**What you have to do**
State how many of the lines below contain the string "Switch", giving only the number.
....
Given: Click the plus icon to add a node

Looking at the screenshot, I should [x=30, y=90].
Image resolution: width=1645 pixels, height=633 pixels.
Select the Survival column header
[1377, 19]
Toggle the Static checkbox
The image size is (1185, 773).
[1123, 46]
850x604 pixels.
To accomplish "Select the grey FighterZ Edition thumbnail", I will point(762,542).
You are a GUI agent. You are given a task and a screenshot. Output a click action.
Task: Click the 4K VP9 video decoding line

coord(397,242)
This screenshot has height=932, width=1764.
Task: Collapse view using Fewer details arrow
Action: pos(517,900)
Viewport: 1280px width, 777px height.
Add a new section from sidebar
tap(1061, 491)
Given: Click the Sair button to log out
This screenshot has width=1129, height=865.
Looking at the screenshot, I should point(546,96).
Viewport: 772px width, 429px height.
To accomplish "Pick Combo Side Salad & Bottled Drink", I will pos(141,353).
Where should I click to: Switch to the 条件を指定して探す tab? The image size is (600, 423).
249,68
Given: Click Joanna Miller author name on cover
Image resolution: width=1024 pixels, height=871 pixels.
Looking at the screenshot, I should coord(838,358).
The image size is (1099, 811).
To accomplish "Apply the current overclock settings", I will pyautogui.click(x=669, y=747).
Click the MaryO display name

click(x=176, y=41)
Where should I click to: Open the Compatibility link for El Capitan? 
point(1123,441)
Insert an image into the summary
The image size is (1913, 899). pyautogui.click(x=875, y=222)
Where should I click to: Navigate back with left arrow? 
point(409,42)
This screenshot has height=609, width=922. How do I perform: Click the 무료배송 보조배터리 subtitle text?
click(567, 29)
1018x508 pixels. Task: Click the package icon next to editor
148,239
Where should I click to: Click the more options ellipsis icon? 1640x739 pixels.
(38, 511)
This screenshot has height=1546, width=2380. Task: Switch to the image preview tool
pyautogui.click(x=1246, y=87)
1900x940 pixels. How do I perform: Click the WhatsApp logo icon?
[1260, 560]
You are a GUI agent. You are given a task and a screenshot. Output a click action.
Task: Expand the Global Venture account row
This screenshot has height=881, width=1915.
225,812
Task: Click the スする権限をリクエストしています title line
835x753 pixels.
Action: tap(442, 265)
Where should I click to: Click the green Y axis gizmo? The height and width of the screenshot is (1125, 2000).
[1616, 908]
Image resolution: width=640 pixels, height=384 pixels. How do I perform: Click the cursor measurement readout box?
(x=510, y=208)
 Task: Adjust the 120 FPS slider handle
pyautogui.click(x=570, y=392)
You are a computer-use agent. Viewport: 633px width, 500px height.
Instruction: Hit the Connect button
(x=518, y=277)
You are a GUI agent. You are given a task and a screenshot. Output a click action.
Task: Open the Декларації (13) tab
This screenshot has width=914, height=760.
....
**Task result**
2